*TASKS TO CARRY OUT*
a – In the message, shorten the paragraph that begins "sorry, CPU info from the wrong server" into a short bulleted list that keeps its main facts.
b – Write out, word for word, the part of the message from "I will however" up to and including "system, 0.3% iowait)".

*DOCUMENT*
□ □ □ □ □
I tried applying Sergio's recommendations of having multiple gmond on the "top" 
machine, and this shows to be somewhat working.
I will however keep sflow in my mind just in case.

Once again, thanks for the support!
Chris


2013/6/9 Sergio Ballestrero <sergio.ballestr...@cern.ch>

> sorry, CPU info from the wrong server  - that was our secondary, a 
> slower system that does not run icinga integration, and it is 
> struggling (iowait) under the load of 1950 clients.
> the CPU load on the main is ~32% (28% user, 4% system, 0.3% iowait)
>
> Cheers, Sergio
>
> On 9 Jun 2013, at 10:26, Sergio Ballestrero wrote:
>
>  Hello Christophe,
> (since we've spoken before) as you know we're also using Ganglia.
□ □ □ □ □
*STORED ROWS*
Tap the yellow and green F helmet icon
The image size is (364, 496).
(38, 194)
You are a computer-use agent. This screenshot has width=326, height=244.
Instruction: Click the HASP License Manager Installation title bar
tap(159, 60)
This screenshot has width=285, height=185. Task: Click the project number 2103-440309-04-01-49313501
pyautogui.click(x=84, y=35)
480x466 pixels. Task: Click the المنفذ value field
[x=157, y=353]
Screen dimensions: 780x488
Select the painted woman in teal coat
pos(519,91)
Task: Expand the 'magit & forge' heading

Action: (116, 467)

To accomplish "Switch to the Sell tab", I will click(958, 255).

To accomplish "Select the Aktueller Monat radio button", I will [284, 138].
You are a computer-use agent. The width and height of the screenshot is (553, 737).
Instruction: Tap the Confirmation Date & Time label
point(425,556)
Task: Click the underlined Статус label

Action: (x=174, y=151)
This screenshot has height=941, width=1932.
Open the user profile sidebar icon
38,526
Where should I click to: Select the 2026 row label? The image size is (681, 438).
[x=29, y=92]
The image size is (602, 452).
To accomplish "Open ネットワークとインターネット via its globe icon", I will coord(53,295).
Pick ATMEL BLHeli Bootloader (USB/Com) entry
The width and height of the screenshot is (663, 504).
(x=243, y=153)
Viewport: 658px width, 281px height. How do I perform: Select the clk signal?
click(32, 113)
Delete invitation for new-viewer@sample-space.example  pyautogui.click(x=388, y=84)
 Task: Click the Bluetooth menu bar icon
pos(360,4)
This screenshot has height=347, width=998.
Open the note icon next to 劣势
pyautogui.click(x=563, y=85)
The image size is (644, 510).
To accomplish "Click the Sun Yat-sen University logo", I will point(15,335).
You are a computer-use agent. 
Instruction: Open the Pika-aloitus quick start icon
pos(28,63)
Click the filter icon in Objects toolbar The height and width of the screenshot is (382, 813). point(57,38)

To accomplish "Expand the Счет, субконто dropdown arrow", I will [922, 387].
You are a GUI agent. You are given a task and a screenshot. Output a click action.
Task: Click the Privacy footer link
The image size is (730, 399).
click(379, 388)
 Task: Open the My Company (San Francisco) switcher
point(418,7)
□ □ □ □ □
*EXPECTED RESULTS*
a –
- The CPU figures sent earlier came from the wrong server: the secondary one.
- That secondary is a slower system that doesn't run icinga integration.
- It is struggling with iowait under the load of 1950 clients.
- CPU load on the main server is about 32%: 28% user, 4% system and 0.3% iowait.

b –
I will however keep sflow in my mind just in case.

Once again, thanks for the support!
Chris


2013/6/9 Sergio Ballestrero <sergio.ballestr...@cern.ch>

> sorry, CPU info from the wrong server  - that was our secondary, a 
> slower system that does not run icinga integration, and it is 
> struggling (iowait) under the load of 1950 clients.
> the CPU load on the main is ~32% (28% user, 4% system, 0.3% iowait)